Health and Energy Day in Lansing

On November 4th, the Ecology Center hosted a Health and Energy Legislative Education Day in collaboration with its partner organizations including MI Air MI Health, Moms Clean Air Force, and the Asthma and Allergy Foundation-Michigan Chapter. The event was created because health professionals provide a unique perspective of translating the community level impact of policy level decisions. These health practitioners also play a critical role in policy advocacy to ensure that health is always a part of the consideration in making policies.

Over forty health professionals and students gathered at the Capitol to advocate for the inclusion of health as a consideration in shaping Michigan’s energy future. The group consisted of nurses, public health professionals and students from University of Michigan School of Public Health and Michigan State University College of Nursing.

A press conference was held on the steps of the Capitol building and included three registered nurses explaining the health impacts Michigan is currently facing due to our reliance on coal. In addition, the health advocates met with more than 25 legislators and staffers in Lansing to speak out against current energy packages, express their concerns as residents of the state and as health practitioners who work alongside communities.

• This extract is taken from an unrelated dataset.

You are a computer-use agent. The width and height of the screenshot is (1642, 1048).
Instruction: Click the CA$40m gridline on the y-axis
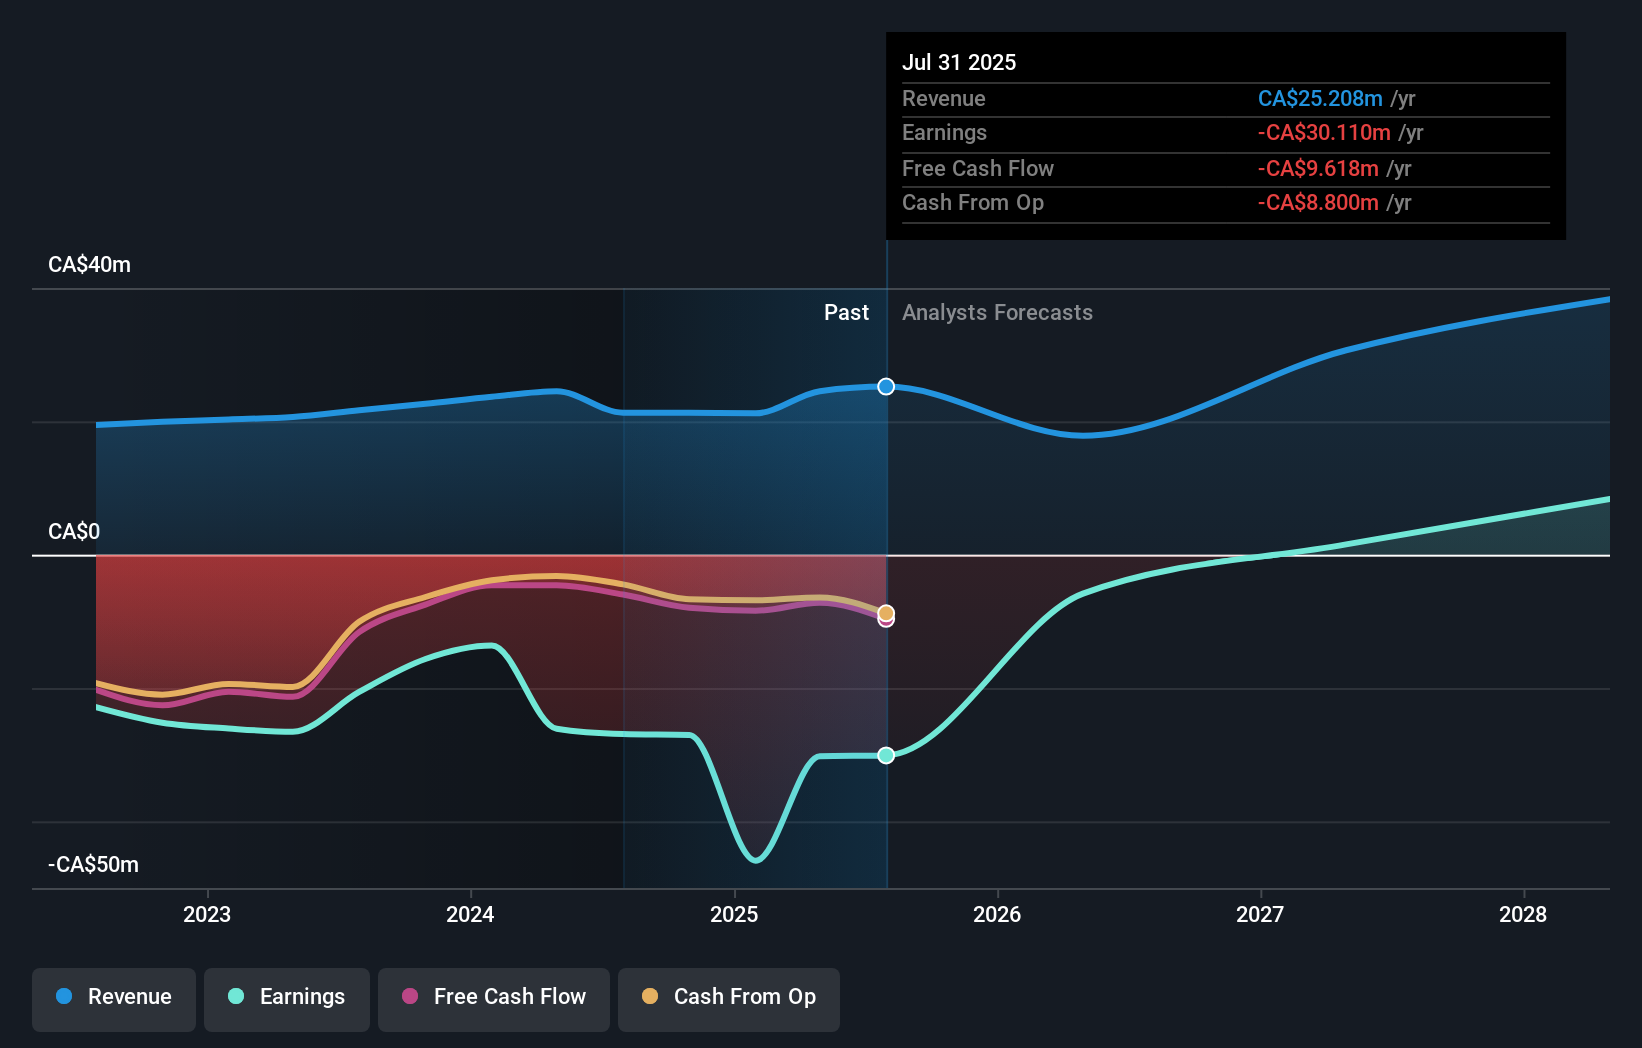pos(88,265)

Since then, state elected officials have altered proposed energy legislation. While some progress has been made in regards to incentivizing energy efficiency and an amendment was added for Michigan to have a goal of using 30% renewables by 2025, there are significant improvements that still need to be made. For starters, the 30% is only a goal and not a mandate or standard that utility companies must meet. House Bill 5205 has been amended to remove the burning of tires as a renewable energy source, but still sets a dangerous precedent by classifying incineration of hazardous waste as renewable energy. Michigan has been criticized for its awkward performance in protecting and promoting population health, with high rates of premature death, asthma, cardiovascular disease, and other pollution-related health problems. Should the bill pass, Michigan residents will remain vulnerable to the air pollution caused by some of the dirtiest and most-polluting sources of energy, which bring more challenges to the current health spectrum.

With world leaders gathering in Paris to discuss taking real steps to address climate change, we need our leaders here in Michigan to step up. Now is the time to contact your legislators and voice the importance of strong energy efficiency and renewable energy standards that will protect the environment and health of Michigan residents.